全国町村会

過疎地

エッセイスト・画家 玉村 豊男 (第2481号・平成16年5月24日)

中山間地の過疎化が、急ピッチで進んでいる。

私が十数年前に、信州で、見晴らしのよい山の上で暮らそうと土地を探していたときにも、廃屋の並ぶ村を見たことがある。人里を離れて山をのぼって行った森の中にいくつかの人家の群れがあり、こんなところに人が住んでいるのか、と近づいてみると、すでに放置されて久しい家や畑が、荒れた状態でかつての村落の在り処を示していた。おそらく、開拓のために入植した人びとが、後継者がないまま姿を消したのだろう。

いま私が住んでいる地域も、かつては入植者の村であった。が、数代を経た現在は、近隣の都市に通う勤め人が世帯のおもな構成員になっており、農業の跡を継ごうとする者は数少ない。村に残った中年世代がなんとか地域の活気を保ってはいるものの、高齢者の割合はじわじわと増え続け、大きな古い家に老人がひとりだけで暮らしている家庭も珍しくなくなった。このままいけばいずれは過疎化の道をたどり、廃村とまではいかなくても、歯の抜けたような淋しい村になってしまうかもしれない。

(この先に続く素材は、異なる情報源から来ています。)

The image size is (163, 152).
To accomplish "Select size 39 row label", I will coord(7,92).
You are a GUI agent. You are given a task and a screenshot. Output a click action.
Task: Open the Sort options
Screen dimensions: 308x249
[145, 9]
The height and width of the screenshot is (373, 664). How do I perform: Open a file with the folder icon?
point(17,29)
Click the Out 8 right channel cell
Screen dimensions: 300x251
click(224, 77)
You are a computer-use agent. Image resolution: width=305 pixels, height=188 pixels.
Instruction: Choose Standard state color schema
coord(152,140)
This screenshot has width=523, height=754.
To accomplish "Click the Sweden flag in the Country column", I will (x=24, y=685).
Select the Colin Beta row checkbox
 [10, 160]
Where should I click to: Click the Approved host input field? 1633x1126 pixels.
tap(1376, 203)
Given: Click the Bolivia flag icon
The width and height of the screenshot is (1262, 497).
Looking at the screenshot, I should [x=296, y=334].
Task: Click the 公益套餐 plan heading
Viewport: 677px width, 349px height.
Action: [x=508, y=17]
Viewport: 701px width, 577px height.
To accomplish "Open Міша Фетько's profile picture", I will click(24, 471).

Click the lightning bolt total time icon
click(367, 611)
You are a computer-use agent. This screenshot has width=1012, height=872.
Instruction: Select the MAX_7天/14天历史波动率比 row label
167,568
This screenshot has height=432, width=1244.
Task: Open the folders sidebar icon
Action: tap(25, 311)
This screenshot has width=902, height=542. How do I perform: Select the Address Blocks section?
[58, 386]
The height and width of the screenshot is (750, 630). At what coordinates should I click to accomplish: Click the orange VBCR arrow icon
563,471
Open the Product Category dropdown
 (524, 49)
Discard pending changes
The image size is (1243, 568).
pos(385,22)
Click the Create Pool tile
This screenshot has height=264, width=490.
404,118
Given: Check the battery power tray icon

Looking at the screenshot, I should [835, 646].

かつては下のほうの集落に住んでいた一家から、次男や三男が田畑を求めて独立し、山間地に入植して新しい村を切り開いた。それが星霜を経て、後継の若者は生家を離れて都会に出たまま帰ろうとせず、山を下ることを拒む老人だけがそこに取残されていく。私たちの村だけではない、それは日本のいたるところで展開されている構図である。

こうした変遷は、ある 意 味では、明治以来の政治と行政が意図した、日本の近代化の筋道を示す変遷であるといえないこともない。農地の開拓と農産物の増産を奨励した時代から、工業化の推進と、その結果として都市に人口と経済力が集中する時代へ。それが、いま行き詰まって新たな問題を生んでいるのである。

農業と、地方の生活を復権させる方向に、再び舵を切り直すこと。過疎化を食い止め、地域を活性化するためにやらなければならないことは、明らかである。